At the weekend, the UK was greeted by glorious, scorching hot sun.
While this may not sound that unusual – it is August, after all! – it was the first few days of sunshine we’d enjoyed for a long time. Almost the entire summer, in fact. Plus, it was a bank holiday – and we rarely enjoy hot bank holidays in this country!
So, as you can imagine, the second the sun peeked out from behind those fluffy August clouds, I ran to the kitchen to make ice cream to celebrate.
I hadn’t intended to make ice creams. After all, just a few days before, I had been snuggled up in my winter jumpers! So, I had to make do with what was in my fridge and freezer, and these were the result.
Delicious, simple Mango & Lime Ice Creams.
These ice creams are beautifully simple to make, and most of you will have everything to hand (or at least in your food cupboard!) already.
All you need is cashews, coconut milk, mango, lime and your sweetener of choice and you’re ready to go! I also added a teeny sprinkling of turmeric to these for the anti-inflammatory goodness, as well as the beautiful colouring. However, you can omit if you like! It doesn’t affect the taste, and you’re still left with delicious, dairy-free mango ice cream goodness in just minutes.
These ice creams are also perfect for those sweet-toothed toddlers who are hungry every few minutes and who are never quite satisfied with snacks of vegetable sticks or fruit. Great for tricking them into thinking they’ve got something slightly more sinful than they really do!
If you can’t possibly wait, then these ice creams can be eaten straight from the blender. However, if you have a teensy bit of patience, then wait your time and enjoy them in ice cream moulds.
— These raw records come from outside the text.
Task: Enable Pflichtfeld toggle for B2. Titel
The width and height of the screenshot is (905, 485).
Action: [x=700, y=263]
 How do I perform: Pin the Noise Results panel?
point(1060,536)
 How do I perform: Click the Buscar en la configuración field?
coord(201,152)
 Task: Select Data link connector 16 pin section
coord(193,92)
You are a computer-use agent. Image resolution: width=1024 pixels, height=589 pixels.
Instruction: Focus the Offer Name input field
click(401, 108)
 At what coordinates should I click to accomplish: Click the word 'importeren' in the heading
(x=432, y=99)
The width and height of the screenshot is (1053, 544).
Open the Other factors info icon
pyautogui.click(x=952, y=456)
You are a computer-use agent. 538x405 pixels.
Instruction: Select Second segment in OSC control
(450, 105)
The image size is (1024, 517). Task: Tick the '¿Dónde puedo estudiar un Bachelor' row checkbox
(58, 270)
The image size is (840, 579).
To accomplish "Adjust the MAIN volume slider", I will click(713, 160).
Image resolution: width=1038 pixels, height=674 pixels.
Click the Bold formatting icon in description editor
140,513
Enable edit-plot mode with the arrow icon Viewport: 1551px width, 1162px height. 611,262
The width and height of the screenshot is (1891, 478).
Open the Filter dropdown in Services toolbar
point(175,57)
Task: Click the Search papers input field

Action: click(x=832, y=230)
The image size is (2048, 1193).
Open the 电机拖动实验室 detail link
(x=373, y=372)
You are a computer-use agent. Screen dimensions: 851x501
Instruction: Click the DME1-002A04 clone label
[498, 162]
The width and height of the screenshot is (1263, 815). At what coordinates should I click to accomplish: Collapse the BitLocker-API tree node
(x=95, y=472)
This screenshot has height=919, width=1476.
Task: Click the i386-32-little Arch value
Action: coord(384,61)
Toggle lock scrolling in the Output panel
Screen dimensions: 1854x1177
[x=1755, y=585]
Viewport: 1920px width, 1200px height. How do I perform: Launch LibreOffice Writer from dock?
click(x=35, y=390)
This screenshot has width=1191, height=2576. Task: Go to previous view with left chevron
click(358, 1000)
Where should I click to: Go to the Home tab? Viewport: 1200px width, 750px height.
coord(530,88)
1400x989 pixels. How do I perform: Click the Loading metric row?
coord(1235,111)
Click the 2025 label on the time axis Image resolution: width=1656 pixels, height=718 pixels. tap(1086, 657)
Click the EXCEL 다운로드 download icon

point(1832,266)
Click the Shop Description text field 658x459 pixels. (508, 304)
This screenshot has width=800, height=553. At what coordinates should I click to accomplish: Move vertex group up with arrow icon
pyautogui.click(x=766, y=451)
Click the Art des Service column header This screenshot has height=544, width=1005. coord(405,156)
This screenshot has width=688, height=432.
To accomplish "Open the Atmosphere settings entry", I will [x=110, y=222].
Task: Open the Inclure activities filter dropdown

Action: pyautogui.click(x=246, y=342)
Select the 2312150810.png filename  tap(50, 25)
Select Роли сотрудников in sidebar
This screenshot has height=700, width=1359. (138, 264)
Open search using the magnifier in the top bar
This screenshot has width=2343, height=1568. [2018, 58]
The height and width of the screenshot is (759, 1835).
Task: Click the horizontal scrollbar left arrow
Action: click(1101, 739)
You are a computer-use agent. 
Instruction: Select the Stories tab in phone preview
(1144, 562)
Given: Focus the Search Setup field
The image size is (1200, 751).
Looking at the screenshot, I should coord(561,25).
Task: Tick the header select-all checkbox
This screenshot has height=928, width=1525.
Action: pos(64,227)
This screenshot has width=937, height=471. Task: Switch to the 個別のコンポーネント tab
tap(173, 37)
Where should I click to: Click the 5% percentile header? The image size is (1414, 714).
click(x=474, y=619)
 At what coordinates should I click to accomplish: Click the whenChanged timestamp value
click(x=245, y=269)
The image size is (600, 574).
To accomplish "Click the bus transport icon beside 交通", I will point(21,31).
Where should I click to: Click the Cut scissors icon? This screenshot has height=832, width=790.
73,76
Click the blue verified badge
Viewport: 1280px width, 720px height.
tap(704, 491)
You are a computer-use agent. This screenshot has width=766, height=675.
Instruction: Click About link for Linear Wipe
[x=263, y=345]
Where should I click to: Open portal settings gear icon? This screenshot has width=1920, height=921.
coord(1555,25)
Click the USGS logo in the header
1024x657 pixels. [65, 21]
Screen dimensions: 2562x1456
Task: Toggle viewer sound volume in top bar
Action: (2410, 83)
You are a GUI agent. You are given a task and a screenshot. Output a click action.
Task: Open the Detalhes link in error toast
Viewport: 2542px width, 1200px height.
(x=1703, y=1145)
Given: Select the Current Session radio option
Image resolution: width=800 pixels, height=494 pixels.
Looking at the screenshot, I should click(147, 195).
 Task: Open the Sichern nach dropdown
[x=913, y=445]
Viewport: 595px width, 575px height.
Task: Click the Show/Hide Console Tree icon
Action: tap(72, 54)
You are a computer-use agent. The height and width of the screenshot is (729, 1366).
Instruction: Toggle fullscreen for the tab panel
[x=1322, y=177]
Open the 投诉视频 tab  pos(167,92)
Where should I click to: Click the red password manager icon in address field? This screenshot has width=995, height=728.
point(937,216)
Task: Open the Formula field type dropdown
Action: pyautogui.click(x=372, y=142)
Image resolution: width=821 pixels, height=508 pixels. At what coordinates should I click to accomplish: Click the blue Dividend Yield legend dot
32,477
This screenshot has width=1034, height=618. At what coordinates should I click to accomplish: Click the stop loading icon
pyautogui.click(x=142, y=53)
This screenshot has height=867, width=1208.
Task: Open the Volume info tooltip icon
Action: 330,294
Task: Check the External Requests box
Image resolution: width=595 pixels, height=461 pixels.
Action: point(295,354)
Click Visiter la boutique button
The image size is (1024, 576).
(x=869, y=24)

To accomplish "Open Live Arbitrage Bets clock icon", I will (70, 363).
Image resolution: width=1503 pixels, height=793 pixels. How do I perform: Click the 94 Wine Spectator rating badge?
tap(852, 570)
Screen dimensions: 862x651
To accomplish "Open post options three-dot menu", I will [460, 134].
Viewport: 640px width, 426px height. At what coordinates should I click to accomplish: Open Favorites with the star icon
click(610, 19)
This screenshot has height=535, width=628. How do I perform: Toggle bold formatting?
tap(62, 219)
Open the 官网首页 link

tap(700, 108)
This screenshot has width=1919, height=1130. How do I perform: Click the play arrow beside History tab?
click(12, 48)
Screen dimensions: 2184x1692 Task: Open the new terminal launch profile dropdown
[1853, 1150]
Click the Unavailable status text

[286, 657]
I always love to eat ice cream in lolly or popsicle form because it feels that bit much more fun, and appeals to my inner child!
Do you have a favourite ice cream recipe? Share it with me below!
Mango, White Chocolate & Lime Ice Creams
- Makes ten small ice creams –
- 3 cups ripe mango, chopped (use frozen mango if you want to eat immediately)
- 1 tin full-fat coconut milk
- Large handful cashews, soaked in water 4-6 hours
- 3 tbsp dairy-free yoghurt (I used Alpro)
- 3 tbsp maple syrup
- Juice and zest one lime
- 2 tsp – 1 tbsp Alchemy SuperBlends Energy Elixir (optional)
- 1 tsp agar agar powder (optional, but keeps it creamy!)
- Pinch Lucy Bee turmeric (optional)
- To serve: 1/4 cup melted white chocolate (vegan if desired)
- Place your ingredients into a high-powered blender and blitz until totally smooth and creamy. Taste and adjust sweetness / mango flavour as desired.
- Churn according to your ice cream maker’s instructions, and eat immediately. OR spoon straight into silicone ice cream moulds and freeze overnight.
- Remove from the freezer five minutes or so before eating, pop from the moulds and drizzle with melted white chocolate. Enjoy!